急に呼び出しを受けた梅原取締役達は、一体何事が起ったのだろうかと話しながら、谷野と大沢が待っている頭取室に向かった。
応接室で待っていた谷野は、
「実は、7日の定例取締役会議が終わった直後に、沢谷専務、吉沢常務、北野常務、山中常務の4人が頭取室に来て、任期満了にともない自発的に取締役を退任するよう私に求めて来ました。何故そんなことを言うのかと理由を聞くと、『谷本相談役や栗野会長に不遜な態度を示したり、自分たち4人にもぞんざいな態度が多々見受けられ、最早ついていけなくなった。維新銀行は伝統的に和を大切にして来たが、あなたが頭取になってそれを破壊してしまった。再度維新銀行を元の姿に戻すためには、あなたが自発的に退任する以外にないとの結論に達した。

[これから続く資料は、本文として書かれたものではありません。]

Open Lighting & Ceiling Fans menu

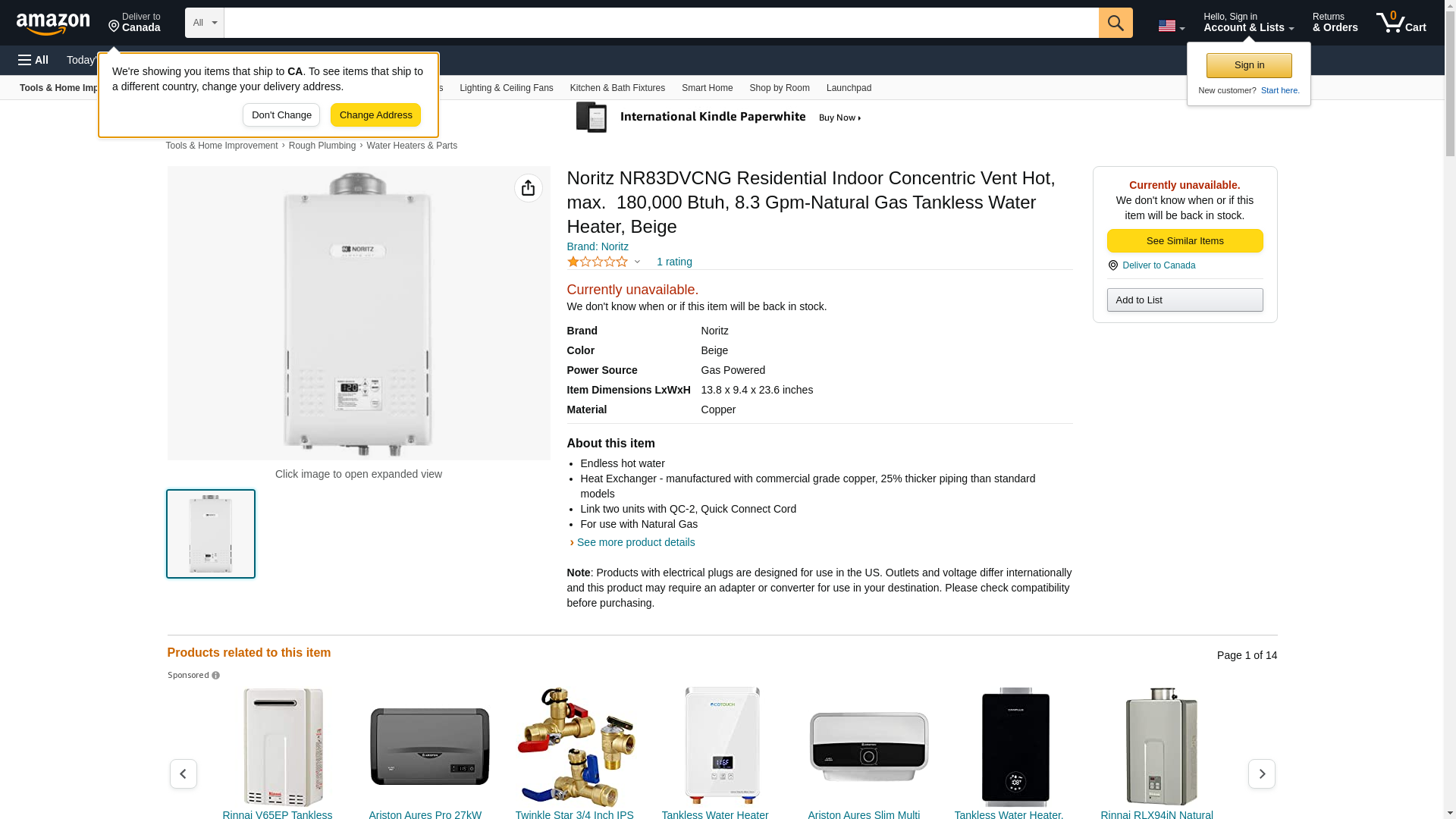506,88
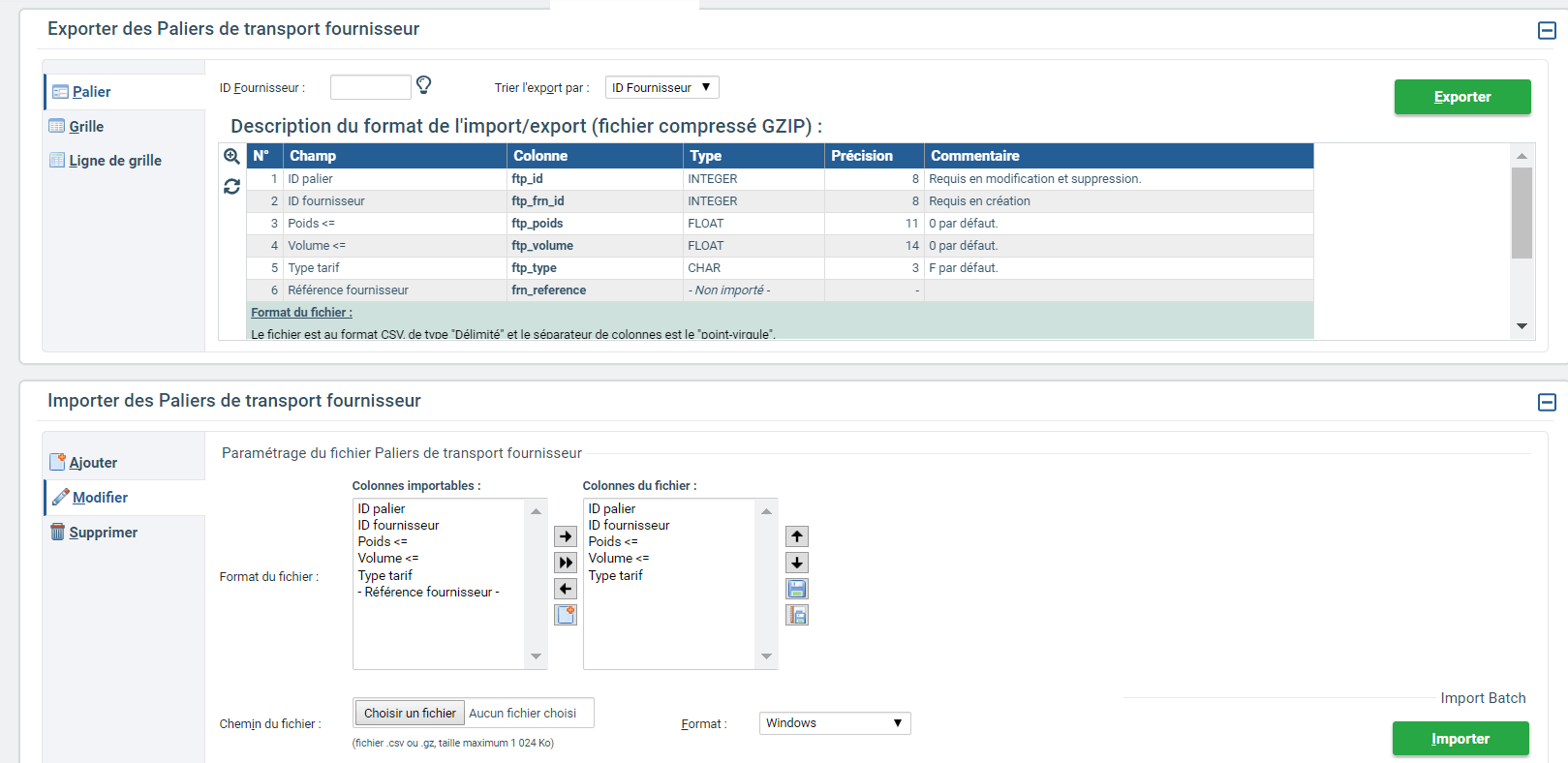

丁度業績も急回復しており、それを花道に会長と頭取の2人が同時に退任し、後進に道を譲れ』と言い、さもなければ『21日に開催される経営会議と取締役会議で、私の再任に反対する動議を提出して罷免する』とまで言って、自発的な退任を迫って来たのです。
僕の再任に反対する取締役は、組合出身の取締役が中心となっており、沢谷専務、吉沢常務、北野常務、川中常務、松木取締役、大島取締役、原口取締役の7名、それにS大卒の栗野会長と古谷取締役の9名で、それを影で操っているのは谷本相談役と思われます。
4人は口を揃えて、『どんなにバタバタしても既に過半数を押さえており、おとなしく自発的な退任をした方があなたの名誉のために良いですよ』と言って来ました。その後15日の土曜日にも、同じメンバー4人が私の自宅に押し掛けて来て退任を迫りましたが、私は、『いわれのない退任には応じない』と突っぱねはしたが、次第にこのまま黙っていて良いものだろうかと悩むようになりました。それまで黙っていたのは、『相手が過半数を押さえており、皆さんに話せば迷惑を懸けるだけだ』と思っていたからです。
しかし大沢監査役にだけには話しておこうと思って相談すると、大沢さんから、『勝ち負けではない。維新銀行の取締役として正々堂々とした態度を取ったかどうかが問われるのであって、彼らの様に数の力で貶める行為は良識ある取締役の振る舞いではない。あなたの経営方針に今まで協力してきた取締役にはせめてきちんと説明をしておくべきだ』と言われて、こうして皆さんに集まっていただきました」
と頭を下げ、今まで沢谷達と話し合った内容について語り出した。
※この作品はフィクションであり、登場する企業、団体、人物設定等については特定したものでありません。